Many people lost their jobs due to the pandemic. People in confinement were also more likely to eat poorly, drink more alcohol and use drugs. Schold noted that overdoses rose during the pandemic, a sign that progress in the country’s fight against its opioid epidemic has staggered.

Additionally, a substantial number of people who have contracted COVID-19 have suffered long-term health problems that could ultimately limit their life expectancy, Schold added.

« I don’t think we’re just going to have the same health this summer or fall, when (hopefully) all the direct effects of COVID have abated, » he lamented. « We know that COVID has many consequences, beyond direct mortality. »

Schold cautioned that the CDC numbers are preliminary, representing only half a year, but added that « it’s something we need to watch very closely, in part because the long-term consequences of all this will take a while to evolve. »

The experts concluded that the life expectancy of Americans could stagger for years, based on the multitude of factors related to the pandemic, which affect health in direct and indirect ways.

Dr.
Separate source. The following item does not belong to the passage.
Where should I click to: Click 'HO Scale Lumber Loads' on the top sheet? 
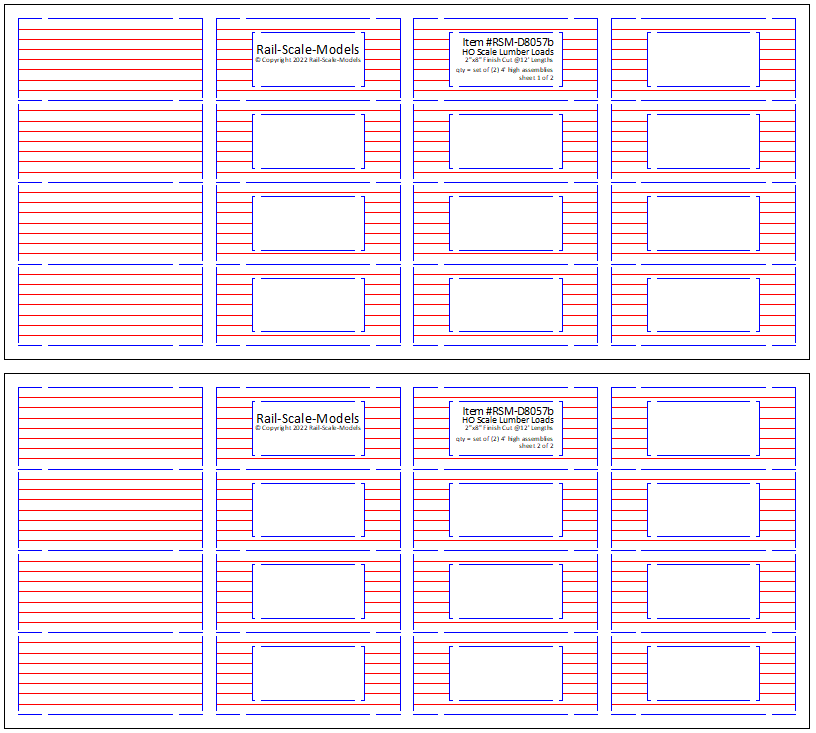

Robert Glatter is an emergency medicine physician at Lenox Hill Hospital in New York City. He said that « the adverse impact of COVID-19 on life expectancy, although it is already very apparent, will continue to have effects for decades. The ripple effects of COVID-19 are leaving sequelae of death and destruction. We must do everything. possible to intervene and break this deadly cycle. « 

The new report, by Elizabeth Arias and her NCHS collaborators, was published in the February 18 issue of Vital Statistics Rapid Release.